**PERMINTAAN TUGAS A:** Salin ulang baris-baris catatan tanpa perubahan apa pun, mulai dari baris yang memuat "The height and width of the screenshot is (634, 1136)." sampai dengan baris yang memuat "Looking at the screenshot, I should tap(385, 1231).".

**POTONGAN TEKS:**
□ □ □ □ □

Kekaguman Soekarno Kepada Marxisme
Siapakah yang tidak mengenal Ir. Soekarno, Presiden pertama Republik Indonesia, seorang yang memiliki nama besar sebagai pemikir bangsa. Dan dari pemikirannya membangun kerjasama ekonomi dan kebudayaan dengan mengadakan Konferensi Asia-afrika 1955. Berhasil mempengaruhi beberapa negara-negara untuk bersama melawan kolonialisme, neokolonialisme di atas dunia.
Namun tidak banyak yang mengetahui bahwa Soekarno pernah mengakui bahwa yang mempengaruhi pemikirannya salah satunya ialah seorang Karl Marx "Marxisme". Semua itu dapat kita lihat dari tulisan, artikel dan atau istilah-istilah yang muncul ketika Ir. Soekarno tampil berpidato di panggung politik.
Soekarno mengenal seorang Marxisme pada usia 19 tahun saat masih duduk di bangku sekolah Algemeene Middelbare School HBS kalah itu. Ketertarikan Soekarno muda tentang Marxisme pernah diutarakan dalam buku autobiografinya berjudul : Bung Karno Penyambung Lidah Rakyat (1966) " pada waktu muda-mudi yang lain menemukan kasihnya satu sama lain, aku mendekam dengan Das Kapital ".
Setelah selesai bersekolah di HBS tahun 1920, soekarno muda pindah ke Bandung untuk berkuliah di THS (Technische Hooge School) atau sekolah tinggi teknik (ITB sekarang). Tepat tanggal 25 Mei 1926 Soekarno berhasil meraih gelar Insinyurnya. Di tahun yang sama Soekarno mulai debut politiknya dengan membentuk Algemeene studie club, sebuah club diskusi yang nantinya berubah menjadi gerakan radikal. Tiga bulan sebelum itu Soekarno menulis sebuah artikel yang secara langsung menunjukkan bahwa dia seorang Marxisme yang diterbitkan oleh Perkumpulan Indonesia muda dengan judul "Nasionalisme, Islamisme dan Marxisme 1926". Sebuah pemikiran yang berupaya mengawinkan tiga aspek penting dan menekankan pentingnya satu front bersama yaitu Nasionalisme.
Dalam pidato-pidatonya di panggung politiknya Soekarno juga menunjukkan kekaguman pemikirannya Marxisme dengan melahirkan satu istilah yang dikenal dengan Marhaenisme.
Marhaenisme terdiri dari kata marhaen dan isme. Kata "Marhaen" merupakan nama seorang petani kecil asal daerah priangan Jawa Barat. Marhaen yang saat itu berbincang langsung dengan Ir. Soekarno di tengah sawah, dilihat oleh Soekarno sebagai perwujudan orang miskin Indonesia yang terjajah oleh Raja-Raja dahulu dengan sistem feodalisme dan ditambah kesengsaraannya dengan datangnya sistem kolonialisme yang dibawah oleh bangsa Eropa, dari pertemuan sederhana itulah yang menginspirasi Ir. Soekarno untuk menjadikan nama itu sebagai simbol rakyat melarat Indonesia. Sedangkan "isme" yang berarti paham atau selebihnya paham politik. Beredar juga kabar bahwa kata Marhaen adalah akronim dari nama ketiga tokoh yang dikagumi oleh Ir. Soekarno yaitu Marx, Hegel dan Engels. Namun karena tidak ada tanggapan langsung dari Ir. Soekarno terkait perihal demikian, maka semua kabar ini hanya berhenti pada tataran isu.

□ □ □ □ □

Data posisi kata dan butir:
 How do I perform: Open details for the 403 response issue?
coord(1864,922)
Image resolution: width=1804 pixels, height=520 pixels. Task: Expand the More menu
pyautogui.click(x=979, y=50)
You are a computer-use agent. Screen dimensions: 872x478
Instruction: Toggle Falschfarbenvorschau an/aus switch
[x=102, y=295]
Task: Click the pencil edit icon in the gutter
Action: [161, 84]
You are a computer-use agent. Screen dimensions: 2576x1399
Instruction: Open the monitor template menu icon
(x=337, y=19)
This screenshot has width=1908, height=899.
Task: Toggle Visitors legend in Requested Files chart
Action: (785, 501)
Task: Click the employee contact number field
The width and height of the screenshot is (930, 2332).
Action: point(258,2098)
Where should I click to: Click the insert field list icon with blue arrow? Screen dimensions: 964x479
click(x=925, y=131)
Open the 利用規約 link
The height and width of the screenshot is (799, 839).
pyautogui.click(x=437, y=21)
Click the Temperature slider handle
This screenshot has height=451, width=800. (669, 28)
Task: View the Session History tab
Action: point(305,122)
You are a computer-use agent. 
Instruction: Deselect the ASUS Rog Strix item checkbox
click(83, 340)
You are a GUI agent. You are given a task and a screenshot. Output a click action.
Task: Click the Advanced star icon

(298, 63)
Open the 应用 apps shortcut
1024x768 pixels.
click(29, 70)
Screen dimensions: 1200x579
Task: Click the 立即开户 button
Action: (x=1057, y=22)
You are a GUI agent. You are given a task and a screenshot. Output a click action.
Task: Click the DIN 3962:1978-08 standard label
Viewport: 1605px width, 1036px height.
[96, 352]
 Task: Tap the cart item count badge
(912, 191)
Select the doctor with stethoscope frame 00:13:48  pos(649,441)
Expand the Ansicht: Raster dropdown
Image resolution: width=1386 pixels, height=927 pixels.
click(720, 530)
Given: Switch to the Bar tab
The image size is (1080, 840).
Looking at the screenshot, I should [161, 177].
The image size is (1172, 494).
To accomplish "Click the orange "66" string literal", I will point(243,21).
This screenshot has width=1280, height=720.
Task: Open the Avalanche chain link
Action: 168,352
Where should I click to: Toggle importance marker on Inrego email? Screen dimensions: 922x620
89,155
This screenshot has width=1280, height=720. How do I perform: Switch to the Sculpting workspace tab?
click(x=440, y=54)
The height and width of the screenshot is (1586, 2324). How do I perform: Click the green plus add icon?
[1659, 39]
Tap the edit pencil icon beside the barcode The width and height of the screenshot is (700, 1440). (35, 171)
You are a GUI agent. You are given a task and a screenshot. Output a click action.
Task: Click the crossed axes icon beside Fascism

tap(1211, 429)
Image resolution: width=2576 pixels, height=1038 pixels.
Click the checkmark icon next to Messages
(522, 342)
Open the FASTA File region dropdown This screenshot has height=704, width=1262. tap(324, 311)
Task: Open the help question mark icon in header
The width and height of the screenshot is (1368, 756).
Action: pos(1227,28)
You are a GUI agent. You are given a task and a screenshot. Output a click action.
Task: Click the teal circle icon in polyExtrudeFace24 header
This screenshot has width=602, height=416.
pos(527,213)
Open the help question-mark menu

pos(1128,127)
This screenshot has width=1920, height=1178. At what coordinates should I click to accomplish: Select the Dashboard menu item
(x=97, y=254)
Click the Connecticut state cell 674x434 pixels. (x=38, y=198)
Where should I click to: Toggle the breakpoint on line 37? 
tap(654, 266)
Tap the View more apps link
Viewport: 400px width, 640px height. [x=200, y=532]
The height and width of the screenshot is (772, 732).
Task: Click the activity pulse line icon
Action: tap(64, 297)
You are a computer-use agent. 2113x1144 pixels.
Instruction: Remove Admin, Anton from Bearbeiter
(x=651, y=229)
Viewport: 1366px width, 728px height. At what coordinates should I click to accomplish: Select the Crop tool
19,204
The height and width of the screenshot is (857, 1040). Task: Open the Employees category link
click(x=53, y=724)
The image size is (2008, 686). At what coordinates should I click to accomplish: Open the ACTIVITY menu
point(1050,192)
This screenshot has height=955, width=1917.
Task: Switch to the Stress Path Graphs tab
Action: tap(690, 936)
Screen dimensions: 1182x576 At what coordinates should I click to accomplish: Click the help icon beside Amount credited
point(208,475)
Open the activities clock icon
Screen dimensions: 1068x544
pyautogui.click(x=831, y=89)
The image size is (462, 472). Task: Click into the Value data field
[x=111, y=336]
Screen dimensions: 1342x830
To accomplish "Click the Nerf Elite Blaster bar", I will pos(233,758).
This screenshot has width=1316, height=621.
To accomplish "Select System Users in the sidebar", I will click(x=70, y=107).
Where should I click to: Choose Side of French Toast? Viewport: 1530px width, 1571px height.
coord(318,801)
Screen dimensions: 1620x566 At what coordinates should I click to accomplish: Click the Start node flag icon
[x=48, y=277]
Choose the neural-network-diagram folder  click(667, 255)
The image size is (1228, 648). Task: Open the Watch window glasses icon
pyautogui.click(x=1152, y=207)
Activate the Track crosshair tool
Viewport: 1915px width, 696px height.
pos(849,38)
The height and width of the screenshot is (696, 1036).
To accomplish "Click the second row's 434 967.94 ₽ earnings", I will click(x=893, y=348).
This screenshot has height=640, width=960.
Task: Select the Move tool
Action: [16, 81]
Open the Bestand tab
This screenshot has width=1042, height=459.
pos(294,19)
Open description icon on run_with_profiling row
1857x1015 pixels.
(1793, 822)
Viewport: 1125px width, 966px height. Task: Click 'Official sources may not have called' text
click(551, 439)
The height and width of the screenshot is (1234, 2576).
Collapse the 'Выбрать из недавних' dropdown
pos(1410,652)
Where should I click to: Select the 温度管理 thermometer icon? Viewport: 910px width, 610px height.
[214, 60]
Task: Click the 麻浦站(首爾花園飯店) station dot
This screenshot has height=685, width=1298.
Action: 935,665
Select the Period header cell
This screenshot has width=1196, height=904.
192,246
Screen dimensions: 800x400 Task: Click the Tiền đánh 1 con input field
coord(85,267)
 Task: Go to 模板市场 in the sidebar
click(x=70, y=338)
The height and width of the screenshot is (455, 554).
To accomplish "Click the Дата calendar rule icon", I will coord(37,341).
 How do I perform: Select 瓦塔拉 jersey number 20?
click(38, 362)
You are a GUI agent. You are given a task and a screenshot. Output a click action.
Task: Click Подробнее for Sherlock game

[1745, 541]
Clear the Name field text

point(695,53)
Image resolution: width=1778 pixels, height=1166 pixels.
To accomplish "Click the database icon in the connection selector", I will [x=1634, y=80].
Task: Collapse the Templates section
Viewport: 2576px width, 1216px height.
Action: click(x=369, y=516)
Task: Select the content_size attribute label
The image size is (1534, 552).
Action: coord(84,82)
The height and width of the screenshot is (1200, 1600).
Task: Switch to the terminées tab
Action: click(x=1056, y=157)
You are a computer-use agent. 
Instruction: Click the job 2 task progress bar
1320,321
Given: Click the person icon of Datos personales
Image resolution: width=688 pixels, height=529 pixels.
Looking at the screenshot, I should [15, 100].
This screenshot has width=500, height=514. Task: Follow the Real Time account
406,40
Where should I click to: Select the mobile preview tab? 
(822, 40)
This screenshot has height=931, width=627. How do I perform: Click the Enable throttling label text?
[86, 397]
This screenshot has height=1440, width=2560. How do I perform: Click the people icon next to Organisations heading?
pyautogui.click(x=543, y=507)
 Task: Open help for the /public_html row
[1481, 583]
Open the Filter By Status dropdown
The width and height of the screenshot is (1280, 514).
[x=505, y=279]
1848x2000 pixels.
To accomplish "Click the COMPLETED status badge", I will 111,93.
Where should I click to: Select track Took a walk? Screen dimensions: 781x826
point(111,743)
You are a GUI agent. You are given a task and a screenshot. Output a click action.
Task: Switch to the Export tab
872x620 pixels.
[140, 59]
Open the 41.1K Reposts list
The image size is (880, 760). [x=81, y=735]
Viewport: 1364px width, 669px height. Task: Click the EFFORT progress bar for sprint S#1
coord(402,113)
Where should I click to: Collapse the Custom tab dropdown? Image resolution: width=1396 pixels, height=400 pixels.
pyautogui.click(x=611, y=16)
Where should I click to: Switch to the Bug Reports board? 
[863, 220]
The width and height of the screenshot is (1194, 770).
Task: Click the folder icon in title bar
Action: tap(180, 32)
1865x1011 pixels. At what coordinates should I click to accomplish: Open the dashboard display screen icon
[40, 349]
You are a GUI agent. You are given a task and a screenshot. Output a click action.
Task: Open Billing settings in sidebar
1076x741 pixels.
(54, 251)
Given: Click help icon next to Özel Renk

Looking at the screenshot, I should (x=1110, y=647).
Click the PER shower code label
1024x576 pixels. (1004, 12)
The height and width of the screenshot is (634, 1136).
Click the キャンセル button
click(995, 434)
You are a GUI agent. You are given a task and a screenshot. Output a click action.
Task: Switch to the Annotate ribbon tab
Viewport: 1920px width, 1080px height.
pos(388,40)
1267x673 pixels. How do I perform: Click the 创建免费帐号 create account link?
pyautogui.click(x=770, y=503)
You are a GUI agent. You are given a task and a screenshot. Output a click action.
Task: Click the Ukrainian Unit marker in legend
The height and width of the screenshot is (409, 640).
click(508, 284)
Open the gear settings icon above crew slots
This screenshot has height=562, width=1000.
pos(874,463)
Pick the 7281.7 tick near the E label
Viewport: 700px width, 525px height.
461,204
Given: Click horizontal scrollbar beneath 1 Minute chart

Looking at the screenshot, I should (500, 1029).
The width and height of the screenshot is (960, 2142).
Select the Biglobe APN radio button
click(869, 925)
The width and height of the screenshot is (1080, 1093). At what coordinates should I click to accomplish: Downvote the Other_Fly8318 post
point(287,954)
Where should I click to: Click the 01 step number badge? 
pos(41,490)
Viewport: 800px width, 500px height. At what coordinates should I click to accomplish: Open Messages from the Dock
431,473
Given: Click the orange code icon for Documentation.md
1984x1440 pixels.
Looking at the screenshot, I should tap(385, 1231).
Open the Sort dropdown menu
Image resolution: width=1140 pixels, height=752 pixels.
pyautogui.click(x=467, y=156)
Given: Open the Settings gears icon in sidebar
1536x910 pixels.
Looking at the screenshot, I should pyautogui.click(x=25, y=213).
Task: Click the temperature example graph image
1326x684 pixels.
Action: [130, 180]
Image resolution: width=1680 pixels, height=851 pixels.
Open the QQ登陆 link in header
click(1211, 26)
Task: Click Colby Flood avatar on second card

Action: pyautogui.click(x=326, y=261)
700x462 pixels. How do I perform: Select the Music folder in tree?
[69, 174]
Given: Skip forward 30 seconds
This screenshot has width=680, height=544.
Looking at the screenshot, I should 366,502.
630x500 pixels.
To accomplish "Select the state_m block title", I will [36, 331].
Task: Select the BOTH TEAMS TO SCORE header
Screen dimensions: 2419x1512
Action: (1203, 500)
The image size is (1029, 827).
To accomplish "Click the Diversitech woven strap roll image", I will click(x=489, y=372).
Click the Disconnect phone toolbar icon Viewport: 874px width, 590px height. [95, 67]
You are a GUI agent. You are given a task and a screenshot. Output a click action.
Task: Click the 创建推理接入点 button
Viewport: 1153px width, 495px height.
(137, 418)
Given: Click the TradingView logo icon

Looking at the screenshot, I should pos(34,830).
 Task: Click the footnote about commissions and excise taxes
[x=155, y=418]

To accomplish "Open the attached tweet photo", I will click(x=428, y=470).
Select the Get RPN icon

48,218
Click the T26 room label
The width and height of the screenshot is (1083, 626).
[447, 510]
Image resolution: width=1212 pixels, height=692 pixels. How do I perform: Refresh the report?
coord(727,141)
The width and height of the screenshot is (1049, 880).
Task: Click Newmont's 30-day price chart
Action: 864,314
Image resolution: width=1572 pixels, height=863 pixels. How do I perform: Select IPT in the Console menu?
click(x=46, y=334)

□ □ □ □ □

**PERMINTAAN TUGAS B:** Menurut teks tentang Soekarno dan Marxisme, pada tanggal berapa Soekarno meraih gelar insinyurnya?

**KELUARAN LENGKAP A:**
The height and width of the screenshot is (634, 1136).
Click the キャンセル button
click(995, 434)
You are a GUI agent. You are given a task and a screenshot. Output a click action.
Task: Switch to the Annotate ribbon tab
Viewport: 1920px width, 1080px height.
pos(388,40)
1267x673 pixels. How do I perform: Click the 创建免费帐号 create account link?
pyautogui.click(x=770, y=503)
You are a GUI agent. You are given a task and a screenshot. Output a click action.
Task: Click the Ukrainian Unit marker in legend
The height and width of the screenshot is (409, 640).
click(508, 284)
Open the gear settings icon above crew slots
This screenshot has height=562, width=1000.
pos(874,463)
Pick the 7281.7 tick near the E label
Viewport: 700px width, 525px height.
461,204
Given: Click horizontal scrollbar beneath 1 Minute chart

Looking at the screenshot, I should (500, 1029).
The width and height of the screenshot is (960, 2142).
Select the Biglobe APN radio button
click(869, 925)
The width and height of the screenshot is (1080, 1093). At what coordinates should I click to accomplish: Downvote the Other_Fly8318 post
point(287,954)
Where should I click to: Click the 01 step number badge? 
pos(41,490)
Viewport: 800px width, 500px height. At what coordinates should I click to accomplish: Open Messages from the Dock
431,473
Given: Click the orange code icon for Documentation.md
1984x1440 pixels.
Looking at the screenshot, I should tap(385, 1231).

**KELUARAN LENGKAP B:** Soekarno meraih gelar insinyurnya pada 25 Mei 1926.